University of Washington
Kelley Harris is a computational biologist. She uses population genetic theory and high-throughput biological sequence analysis to study recent evolutionary history in humans and other species. One of her primary interests is the evolution of mutagenesis, the spontaneous and/or exposure-driven processes by which genetic mutations come about. Although DNA is replicated and repaired by well-maintained housekeeping pathways, the mutation rate appears to evolve surprisingly fast over evolutionary time. Harris’ lab works to decipher how this variation is genetically and environmentally determined and what evolutionary pressures (such as cancer, congenital disease or life history) might drive mutagenesis to change. Other research interests include the impact of demography, inbreeding and hybridization on the dynamics of natural selection, particularly in the wake of gene flow between humans, Neanderthals and other extinct hominids. She and her colleagues have developed statistical models that refine our understanding of how genomes and populations evolve.

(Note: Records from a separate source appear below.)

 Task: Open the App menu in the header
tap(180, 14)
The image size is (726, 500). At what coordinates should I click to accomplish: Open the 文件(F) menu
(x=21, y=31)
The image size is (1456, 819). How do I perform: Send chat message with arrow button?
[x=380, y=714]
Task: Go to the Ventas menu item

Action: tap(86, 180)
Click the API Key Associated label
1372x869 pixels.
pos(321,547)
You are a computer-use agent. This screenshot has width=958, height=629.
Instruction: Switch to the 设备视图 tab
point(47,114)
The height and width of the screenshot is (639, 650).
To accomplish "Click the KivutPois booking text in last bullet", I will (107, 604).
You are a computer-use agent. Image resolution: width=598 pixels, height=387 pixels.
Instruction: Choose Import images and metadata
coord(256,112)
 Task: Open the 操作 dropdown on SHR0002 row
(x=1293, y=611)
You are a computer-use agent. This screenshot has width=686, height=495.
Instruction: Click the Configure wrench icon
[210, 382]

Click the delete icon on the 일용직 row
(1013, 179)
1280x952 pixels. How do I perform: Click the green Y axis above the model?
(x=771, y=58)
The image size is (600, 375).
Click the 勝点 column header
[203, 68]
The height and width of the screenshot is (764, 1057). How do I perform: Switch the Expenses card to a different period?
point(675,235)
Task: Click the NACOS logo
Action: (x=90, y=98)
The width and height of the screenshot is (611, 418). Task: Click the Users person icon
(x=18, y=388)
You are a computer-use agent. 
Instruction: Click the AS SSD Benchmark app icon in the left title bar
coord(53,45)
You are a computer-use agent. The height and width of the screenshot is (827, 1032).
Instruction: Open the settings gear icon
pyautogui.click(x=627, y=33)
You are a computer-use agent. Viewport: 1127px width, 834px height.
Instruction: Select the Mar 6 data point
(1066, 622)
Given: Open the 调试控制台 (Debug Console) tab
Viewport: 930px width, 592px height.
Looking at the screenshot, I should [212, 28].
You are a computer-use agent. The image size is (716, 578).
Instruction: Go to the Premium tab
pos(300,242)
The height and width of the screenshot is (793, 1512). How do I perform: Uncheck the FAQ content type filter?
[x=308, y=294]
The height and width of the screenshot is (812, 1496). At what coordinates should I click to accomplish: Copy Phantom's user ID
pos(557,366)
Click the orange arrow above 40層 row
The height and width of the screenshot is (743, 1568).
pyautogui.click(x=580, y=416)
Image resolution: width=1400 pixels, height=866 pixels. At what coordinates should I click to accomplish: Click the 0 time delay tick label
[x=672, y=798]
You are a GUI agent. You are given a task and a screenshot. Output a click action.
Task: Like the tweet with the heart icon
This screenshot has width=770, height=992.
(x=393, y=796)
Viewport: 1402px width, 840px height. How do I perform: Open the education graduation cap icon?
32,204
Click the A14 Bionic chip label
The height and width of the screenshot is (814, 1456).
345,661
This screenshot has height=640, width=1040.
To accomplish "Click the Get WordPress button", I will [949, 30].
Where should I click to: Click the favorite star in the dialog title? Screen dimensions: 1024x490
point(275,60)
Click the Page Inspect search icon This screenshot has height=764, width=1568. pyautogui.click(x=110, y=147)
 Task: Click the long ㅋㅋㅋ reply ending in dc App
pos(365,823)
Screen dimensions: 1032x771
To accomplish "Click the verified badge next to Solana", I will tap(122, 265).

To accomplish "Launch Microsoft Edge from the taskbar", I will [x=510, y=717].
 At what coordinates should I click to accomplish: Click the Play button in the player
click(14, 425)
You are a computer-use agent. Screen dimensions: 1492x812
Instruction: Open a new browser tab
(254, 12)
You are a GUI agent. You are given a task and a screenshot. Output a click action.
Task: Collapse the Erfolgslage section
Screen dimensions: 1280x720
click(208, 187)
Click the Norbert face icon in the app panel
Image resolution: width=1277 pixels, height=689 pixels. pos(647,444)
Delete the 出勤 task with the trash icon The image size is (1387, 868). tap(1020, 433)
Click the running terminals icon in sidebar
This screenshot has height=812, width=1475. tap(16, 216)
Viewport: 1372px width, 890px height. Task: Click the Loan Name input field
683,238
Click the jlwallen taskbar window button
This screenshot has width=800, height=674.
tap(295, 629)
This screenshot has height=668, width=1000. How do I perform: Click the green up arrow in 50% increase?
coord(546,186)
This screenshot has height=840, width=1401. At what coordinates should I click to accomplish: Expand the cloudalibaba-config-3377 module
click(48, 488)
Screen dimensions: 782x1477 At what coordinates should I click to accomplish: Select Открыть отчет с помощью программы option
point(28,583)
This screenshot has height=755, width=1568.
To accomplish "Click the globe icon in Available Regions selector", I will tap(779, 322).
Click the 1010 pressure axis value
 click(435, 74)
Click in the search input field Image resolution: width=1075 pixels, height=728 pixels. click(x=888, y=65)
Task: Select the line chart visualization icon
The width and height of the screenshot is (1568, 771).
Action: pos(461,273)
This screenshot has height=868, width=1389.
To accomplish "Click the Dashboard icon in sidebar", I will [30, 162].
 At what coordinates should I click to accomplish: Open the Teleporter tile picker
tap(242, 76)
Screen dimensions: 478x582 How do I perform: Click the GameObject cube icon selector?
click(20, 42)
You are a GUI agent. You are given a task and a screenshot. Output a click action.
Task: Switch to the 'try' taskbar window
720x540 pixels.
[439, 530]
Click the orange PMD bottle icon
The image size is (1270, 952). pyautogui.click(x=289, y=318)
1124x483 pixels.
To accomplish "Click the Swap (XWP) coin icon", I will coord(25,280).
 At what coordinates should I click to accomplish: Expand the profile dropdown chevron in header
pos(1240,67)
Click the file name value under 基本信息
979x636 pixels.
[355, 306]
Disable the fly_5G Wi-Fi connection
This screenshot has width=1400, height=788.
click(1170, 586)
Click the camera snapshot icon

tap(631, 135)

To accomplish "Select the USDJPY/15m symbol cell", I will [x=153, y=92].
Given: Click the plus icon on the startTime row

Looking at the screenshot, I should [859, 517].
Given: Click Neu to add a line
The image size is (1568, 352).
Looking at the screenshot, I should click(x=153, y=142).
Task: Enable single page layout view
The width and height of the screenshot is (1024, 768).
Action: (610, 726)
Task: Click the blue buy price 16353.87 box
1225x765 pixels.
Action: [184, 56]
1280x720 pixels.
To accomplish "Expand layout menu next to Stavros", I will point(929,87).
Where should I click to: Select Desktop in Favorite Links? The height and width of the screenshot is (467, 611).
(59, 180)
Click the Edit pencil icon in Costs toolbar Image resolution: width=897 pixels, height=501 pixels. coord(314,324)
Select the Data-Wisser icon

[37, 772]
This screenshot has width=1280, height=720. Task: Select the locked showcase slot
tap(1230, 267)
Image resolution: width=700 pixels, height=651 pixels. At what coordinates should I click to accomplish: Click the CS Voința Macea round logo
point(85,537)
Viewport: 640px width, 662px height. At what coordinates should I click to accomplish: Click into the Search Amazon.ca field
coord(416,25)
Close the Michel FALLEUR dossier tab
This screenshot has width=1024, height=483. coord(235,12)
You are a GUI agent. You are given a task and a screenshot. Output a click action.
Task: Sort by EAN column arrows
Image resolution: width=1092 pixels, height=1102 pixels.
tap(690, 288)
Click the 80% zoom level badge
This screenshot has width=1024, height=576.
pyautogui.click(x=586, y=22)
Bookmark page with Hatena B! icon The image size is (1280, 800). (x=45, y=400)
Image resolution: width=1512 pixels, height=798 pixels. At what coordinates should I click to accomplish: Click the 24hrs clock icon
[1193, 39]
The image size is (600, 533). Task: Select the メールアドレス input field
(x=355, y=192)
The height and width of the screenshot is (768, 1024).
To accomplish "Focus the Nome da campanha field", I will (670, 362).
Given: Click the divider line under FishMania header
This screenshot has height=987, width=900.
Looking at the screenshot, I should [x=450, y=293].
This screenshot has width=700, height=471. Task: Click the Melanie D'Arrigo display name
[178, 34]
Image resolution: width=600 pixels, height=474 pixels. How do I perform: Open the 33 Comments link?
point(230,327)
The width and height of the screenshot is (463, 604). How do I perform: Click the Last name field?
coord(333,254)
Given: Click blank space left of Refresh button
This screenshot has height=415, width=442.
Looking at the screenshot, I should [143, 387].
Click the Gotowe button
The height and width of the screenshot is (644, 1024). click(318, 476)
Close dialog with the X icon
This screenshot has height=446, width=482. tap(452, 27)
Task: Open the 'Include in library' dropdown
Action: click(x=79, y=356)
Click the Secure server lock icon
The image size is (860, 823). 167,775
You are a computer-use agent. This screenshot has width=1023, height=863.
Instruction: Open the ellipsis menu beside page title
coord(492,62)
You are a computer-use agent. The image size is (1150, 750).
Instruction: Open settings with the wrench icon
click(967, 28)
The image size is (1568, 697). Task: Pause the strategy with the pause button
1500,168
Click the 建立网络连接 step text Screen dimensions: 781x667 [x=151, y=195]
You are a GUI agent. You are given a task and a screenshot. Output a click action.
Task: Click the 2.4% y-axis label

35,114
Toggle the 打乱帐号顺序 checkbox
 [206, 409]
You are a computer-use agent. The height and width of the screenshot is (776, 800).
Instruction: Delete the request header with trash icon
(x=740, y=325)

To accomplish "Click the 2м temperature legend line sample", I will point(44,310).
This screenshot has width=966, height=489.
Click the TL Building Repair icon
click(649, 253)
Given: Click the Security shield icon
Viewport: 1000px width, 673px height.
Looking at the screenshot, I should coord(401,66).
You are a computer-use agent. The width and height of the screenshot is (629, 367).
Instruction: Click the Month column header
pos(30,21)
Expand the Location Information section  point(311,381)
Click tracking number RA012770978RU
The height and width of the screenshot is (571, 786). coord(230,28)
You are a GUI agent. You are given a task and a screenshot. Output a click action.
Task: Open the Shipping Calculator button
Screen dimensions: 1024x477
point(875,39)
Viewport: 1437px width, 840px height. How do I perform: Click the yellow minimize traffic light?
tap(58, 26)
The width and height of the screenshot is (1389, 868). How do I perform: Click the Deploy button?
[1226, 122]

Magda Zernicka-Goetz, Ph.D.
California Institute of Technology & University of Cambridge
Magda Zernicka-Goetz is a Bren Professor of Biology and Biological Engineering at Caltech, California and Professor of Mammalian Development and Stem Cells at the University of Cambridge, UK. She developed technologies to track lineages and alter gene expression, which led to re-define our thinking about the earliest events governing cell fate specification in the mammalian embryo. She developed systems to culture mouse and human embryos in vitro to the point of gastrulation that allowed her reveal the mechanisms of embryogenesis after implantation. This research was winner of the people’s vote for Science Breakthrough of the Year 2016. She showed that chromosomally abnormal cells become eliminated through apoptosis in embryonic but not extra-embryonic tissues and discovered the minimal embryonic cell number that have to be established by implantation to ensure successful development. She pioneered development of 3D stem cell-derived embryos. She received her Ph.D. in Developmental Biology from Warsaw University with Andrzej Tarkowski, and did postdoctoral research at University of Cambridge with Martin Evans and John Gurdon. Honors include Promising Young Scientist Prize 1993, Young Investigator Award from EMBO 2001, EMBO Membership 2007, Fellowship of British Academy of Medical Science 2013, International Foundation IVI Award for the Best Basic Research in Reproductive Medicine 2017, COGI and RBMO Award in recognition of lifetime contribution to reproductive medicine 2018, NIH Director's Pioneer Award 2020.